Já o ato jurídico perfeito decorre de sua inclusão no sistema de pagamentos judiciais. Em sentido técnico: o precatório requisitório já foi regularmente expedido, aguardando apenas seu pagamento; sendo assim, as normas que regem a matéria são aquelas vigentes quando de sua expedição, isto é, no momento em que o ato foi aperfeiçoado.

A conjugação dessas duas garantias desemboca na terceira, que é o direito adquirido que os donos desses precatórios possuem em os receber no tempo e modo pelos quais foram expedidos, sejam os credores originais ou quem os adquiriu.

Assim, será inconstitucional a pedalada que se pretende aplicar aos precatórios já expedidos em 2021, no montante de R$ 89 bilhões, cujo pagamento não está sendo priorizado sob o teto de gastos. Para que não haja sombra de dúvidas: os credores desse montante de R$ 89 bilhões em precatórios já expedidos em 2021 devem ter seus créditos pagos de acordo com as normas jurídicas vigentes quando foram expedidos, e qualquer postergação desse pagamento violará seu direito adquirido. Logo, a tentativa de pedalar o pagamento integral desse valor é inconstitucional, violando cláusula pétrea (artigo 60, §4º, IV).

O ministro Carlos Ayres Britto usou uma frase ímpar para descrever todo esse processo: “Estão tentando comer pela beirada cláusula pétrea a golpes de emenda constitucional”. Esse tema foi discutido na 54ª Mesa de Debates do IBDF Instituto Brasileiro de Direito Financeiro (ver aqui, em especial nos minutos finais). Vale conferir.

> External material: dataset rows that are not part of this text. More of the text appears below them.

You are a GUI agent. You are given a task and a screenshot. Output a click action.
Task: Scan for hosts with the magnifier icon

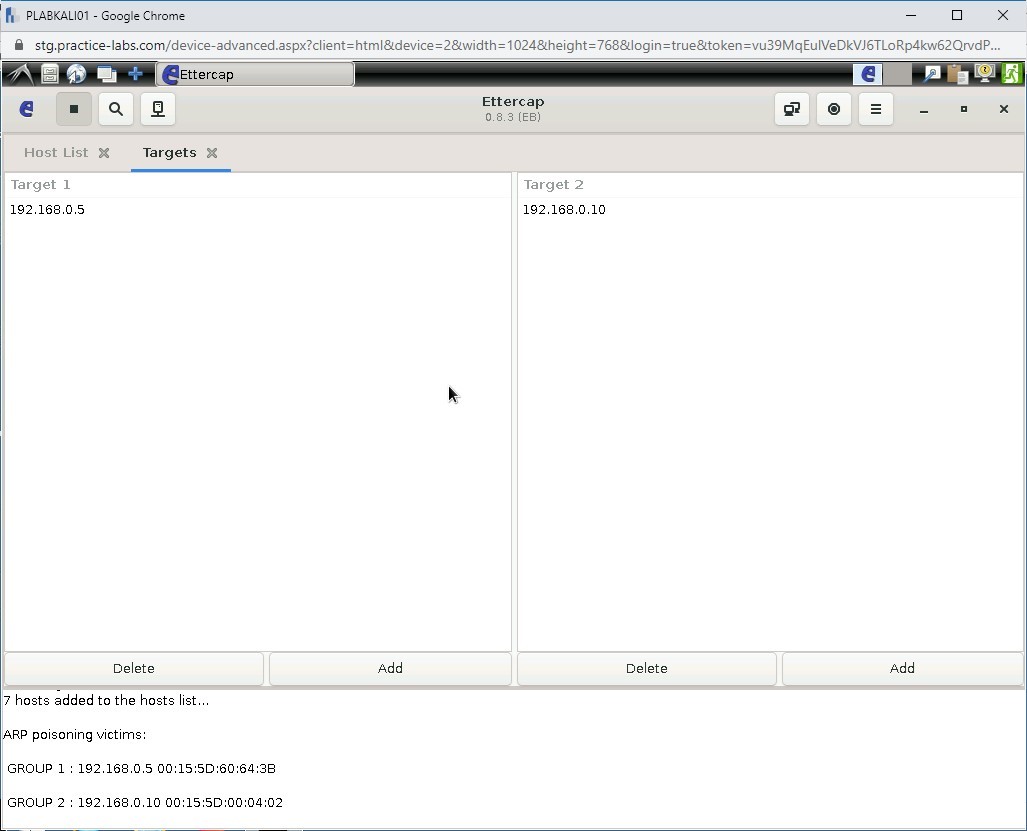coord(115,109)
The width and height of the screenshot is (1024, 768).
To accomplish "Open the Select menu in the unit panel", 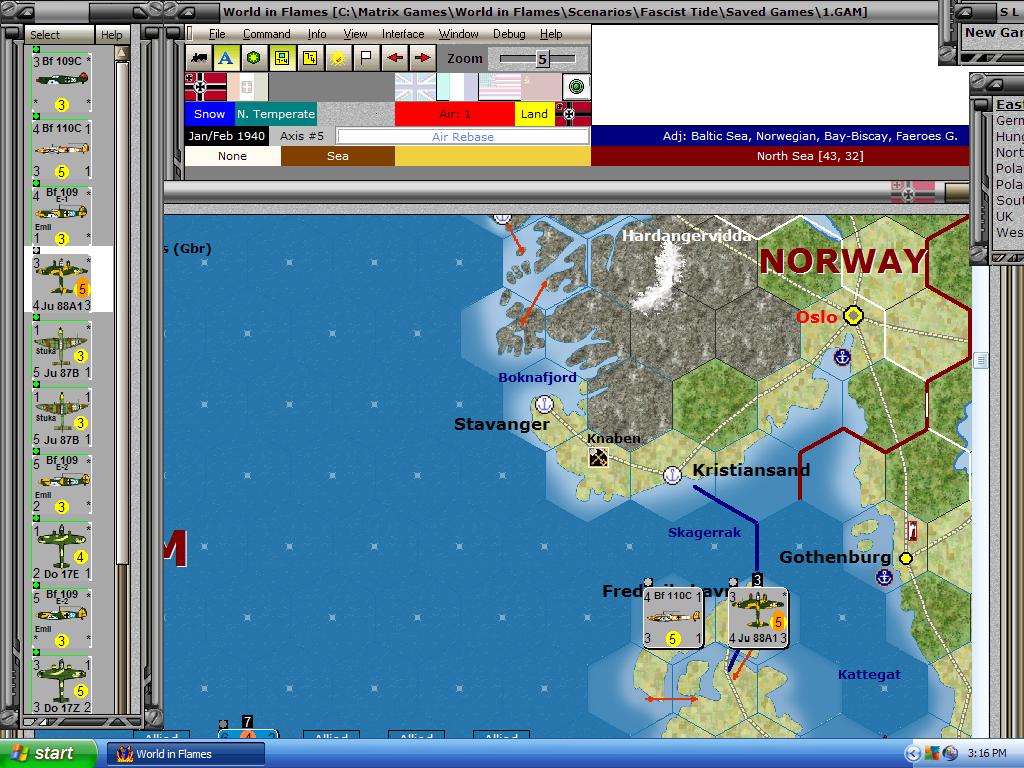I will click(x=45, y=33).
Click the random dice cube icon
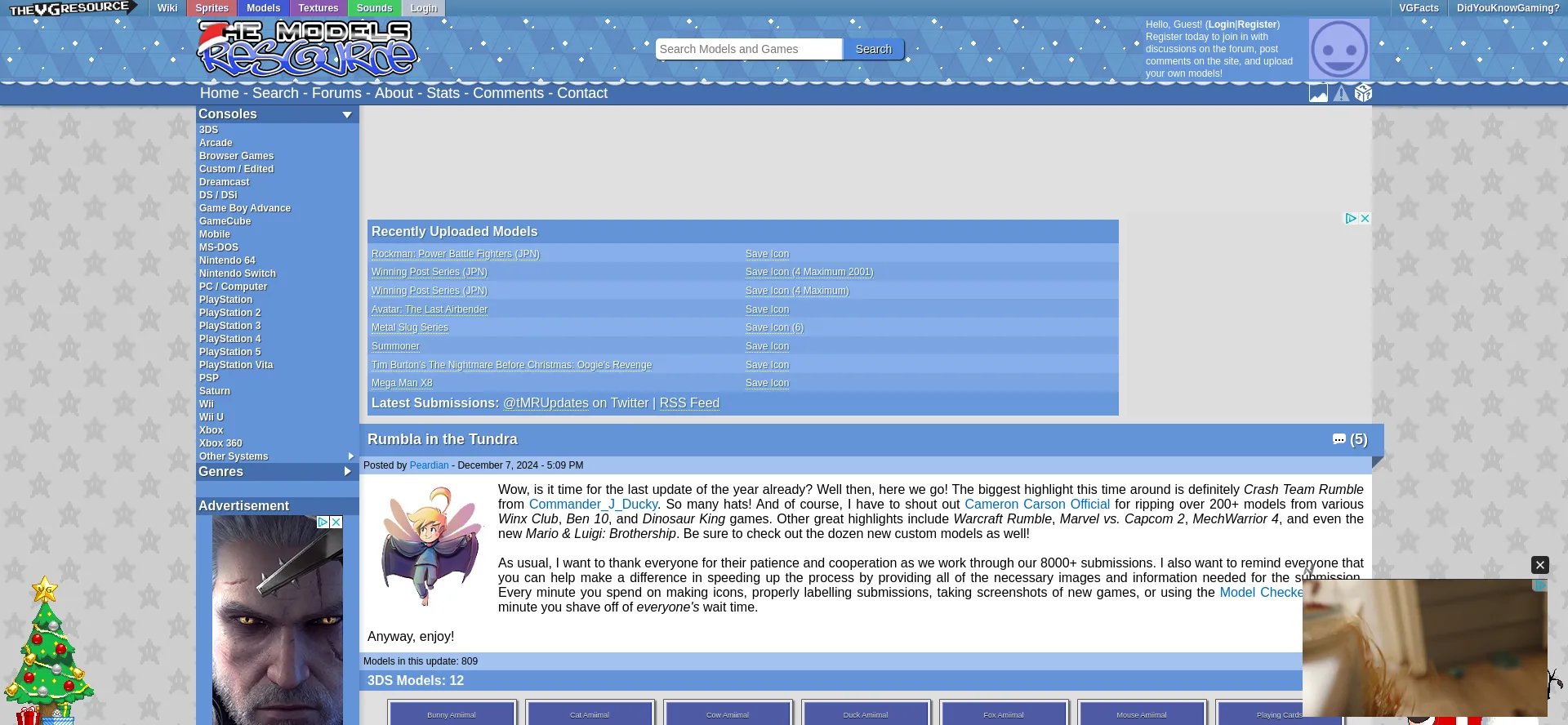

Essas garantias estão tatuadas no corpo da Constituição e da sociedade, como na música de Chico Buarque: “Quero ficar no teu corpo feito tatuagem/ Que é pra te dar coragem/ Pra seguir viagem/ Quando a noite vem”.

E a noite está vindo, como se vê.

Devemos seguir bradando “faz escuro mas eu canto/ porque a manhã vai chegar”, como na poesia de Thiago de Mello, tema da 34ª Bienal de São Paulo.

É preciso resistir à operação desmonte que está em curso.

Fernando Facury Scaff é professor titular de Direito Financeiro da Universidade de São Paulo (USP), advogado e sócio do escritório Silveira, Athias, Soriano de Mello, Guimarães, Pinheiro & Scaff Advogados.

Texto originalmente publicado na Revista Consultor Jurídico em  23 de novembro de 2021.